Autismus: Heimunterricht oft „Katastrophe“

Bei immer mehr Kindern wird Autismus diagnostiziert. Für Betroffene brachte die Pandemie oft Entwicklungsrückschritte. Die Leiterin des bundesweit einzigen Autismuszentrums für Kinder warnt im Interview vor erneuten Schulschließungen.

Bei immer mehr Kindern wird Autismus diagnostiziert. Schätzungen zufolge ist jedes 100. Kind betroffen. In St. Pölten wurde Anfang 2020 das erste Autismuszentrum Niederösterreichs eröffnet. In seiner jetzigen Form ist es auch österreichweit einzigartig. Unterstützung und Therapien finden dort nicht nur Kinder, sondern auch deren Familien.

Autismus ist nach den Kriterien der Weltgesundheitsorganisation WHO als tiefgreifende Entwicklungsstörungen eingestuft. Die Störung liegt bereits bei der Geburt vor und tritt in den ersten Lebensjahren auf. Allerdings gibt es zahlreiche Erscheinungsformen und Schweregrade der Ausprägung. Daher wird die Erkrankung, die eine komplexe Störung des zentralen Nervensystems ist, oft erst sehr spät erkannt und Betroffene haben oft einen langen Leidensweg hinter sich, bevor sie Diagnosen und Therapien erhalten. Im persönlichen Gespräch mit noe.ORF.at erzählt Sonja Gobara, die Leiterin des Atsmuszentrums Sonnenschein in St. Pölten, von oft falschen Vorurteilen gegenüber Erkrankten, warum die erneute Schulschließungen eine „Katastrophe“ wären und von einem persönlichen Schicksalsschlag.

noe.ORF.at: Frau Gobara, wir sind hier in einem Therapieraum des Autismuszentrums. Im Februar 2020 haben Sie eröffnet, und ganz kurz darauf kam der Lockdown. Wie war das für Sie?

Sonja Gobara: Das war sehr bitter für uns, für die Patientinnen und Patienten und deren Familien. Das Gebäude wurde erst Ende Jänner fertiggestellt, im Februar haben wir ganz groß die Eröffnung gefeiert, es kamen die letzten Möbel für das Wartezimmer und dann durften wir plötzlich keine Patienten mehr behandeln.
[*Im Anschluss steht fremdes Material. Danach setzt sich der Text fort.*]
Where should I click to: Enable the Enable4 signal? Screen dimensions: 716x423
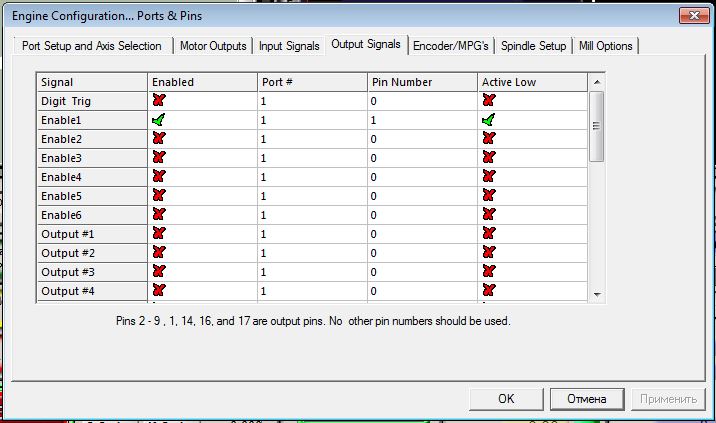click(159, 177)
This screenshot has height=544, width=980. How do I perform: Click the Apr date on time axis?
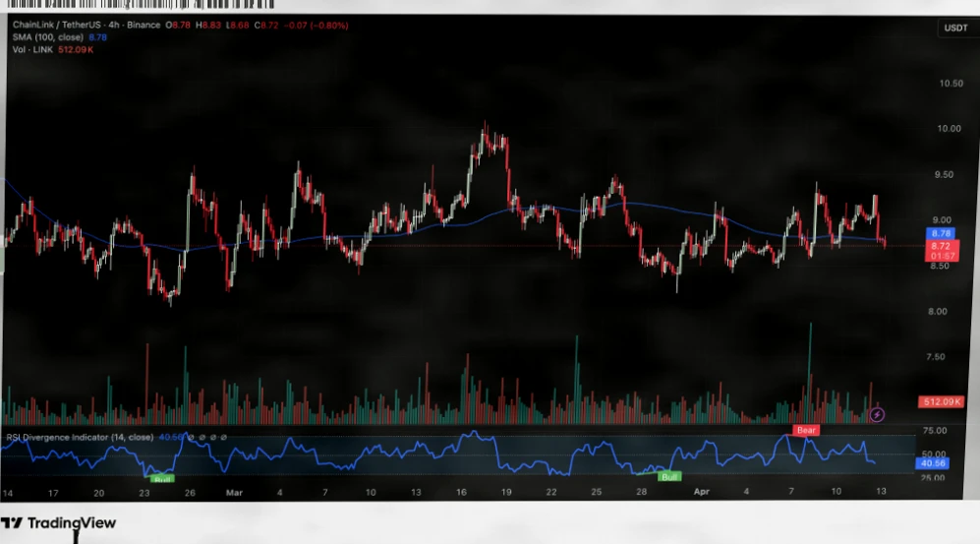tap(700, 490)
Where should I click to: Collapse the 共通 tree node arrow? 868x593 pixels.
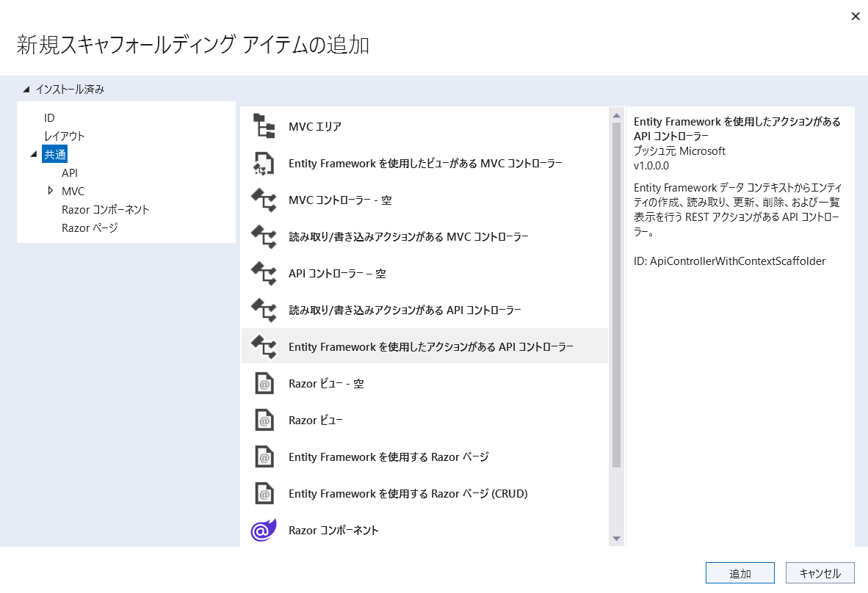pos(33,154)
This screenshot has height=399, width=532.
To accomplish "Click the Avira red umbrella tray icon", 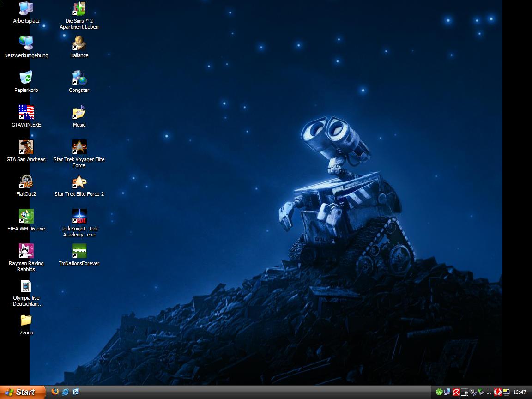I will coord(456,392).
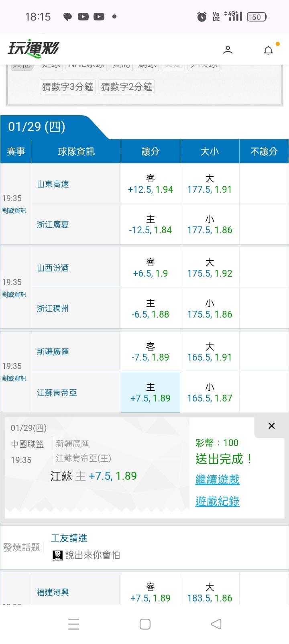This screenshot has height=644, width=289.
Task: Select 猜數字3分鐘 game tab
Action: [x=68, y=87]
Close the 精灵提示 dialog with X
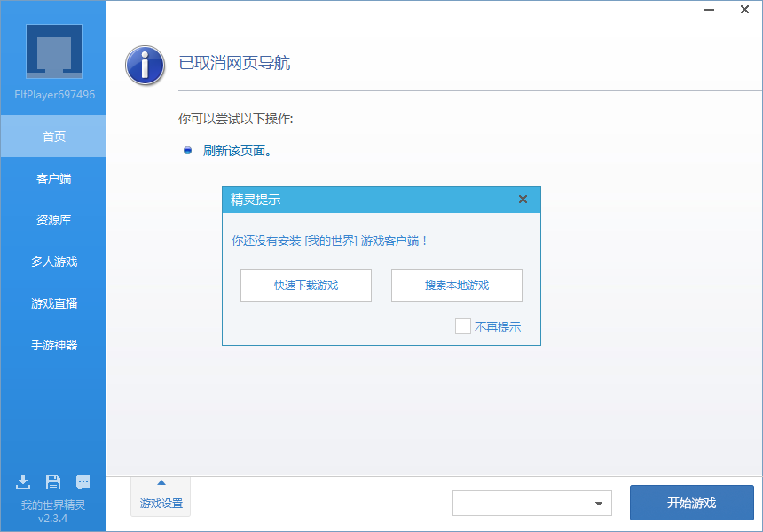The width and height of the screenshot is (763, 532). (x=523, y=200)
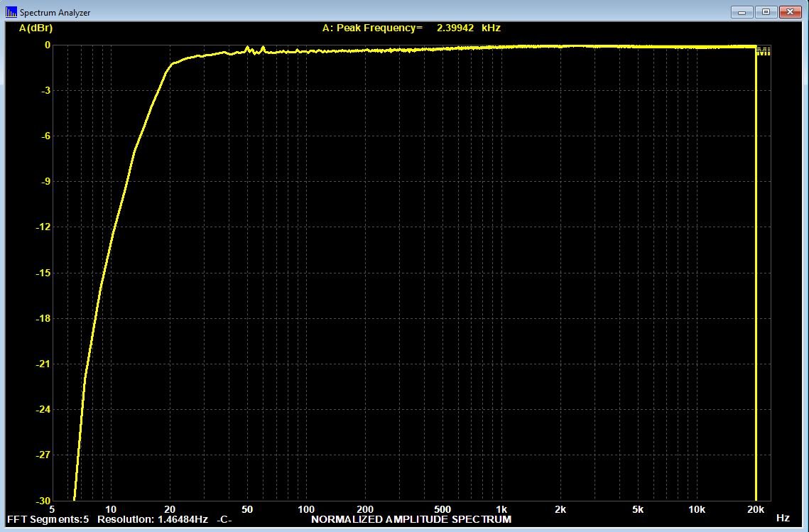The width and height of the screenshot is (809, 532).
Task: Click the NORMALIZED AMPLITUDE SPECTRUM label
Action: [x=411, y=520]

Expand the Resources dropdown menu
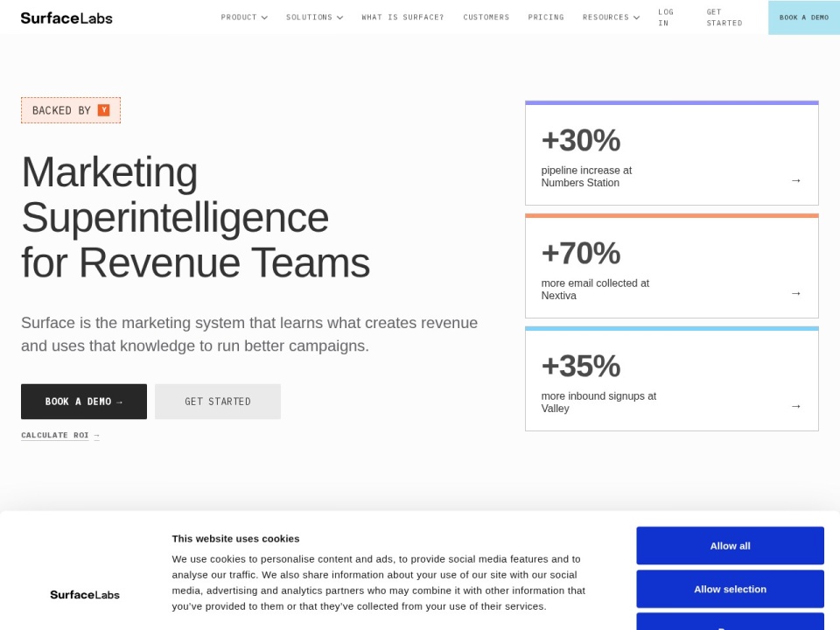coord(612,18)
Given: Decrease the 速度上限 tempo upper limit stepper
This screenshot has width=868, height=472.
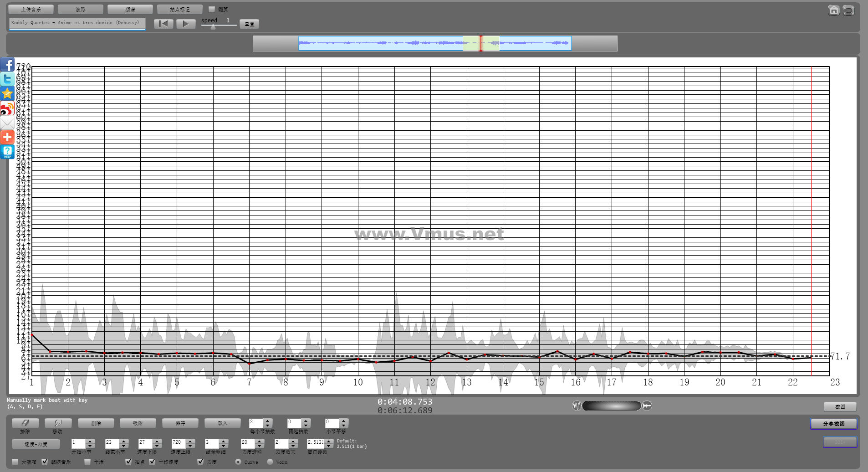Looking at the screenshot, I should click(190, 446).
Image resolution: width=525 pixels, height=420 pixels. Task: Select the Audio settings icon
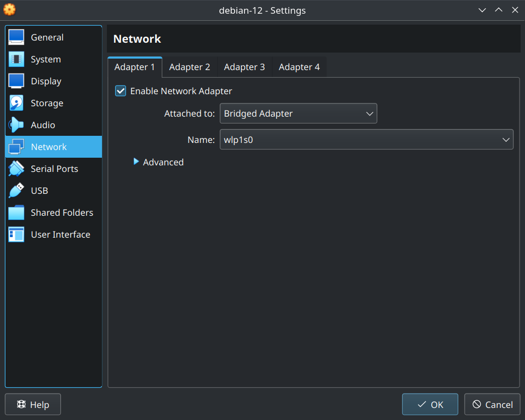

Das war sehr schmerzlich für uns alle. Wir haben es aber geschafft, auch auf den dringenden Wunsch der Eltern hin, sehr rasch wieder in die Versorgung zu kommen, vor allem in die Kontinuität der Versorgung der Kinder und Familien.

noe.ORF.at: Rund ein Prozent der Bevölkerung ist von Autismus betroffen. Wie wichtig ist es, Autismus bereits früh zu erkennen?

Gobara: Sehr wichtig! Vor allem bei den frühkindlichen schwerst betroffenen Formen ist es essentiell, die Kinder rechtzeitig einer Diagnostik und einer spezialisierten Einrichtung zuzuführen und die entsprechende Therapie zu beginnen. Wie bei anderen Störungen braucht es teilweise sehr lange bis die Kinder überhaupt einer Diagnostik zugeführt werden.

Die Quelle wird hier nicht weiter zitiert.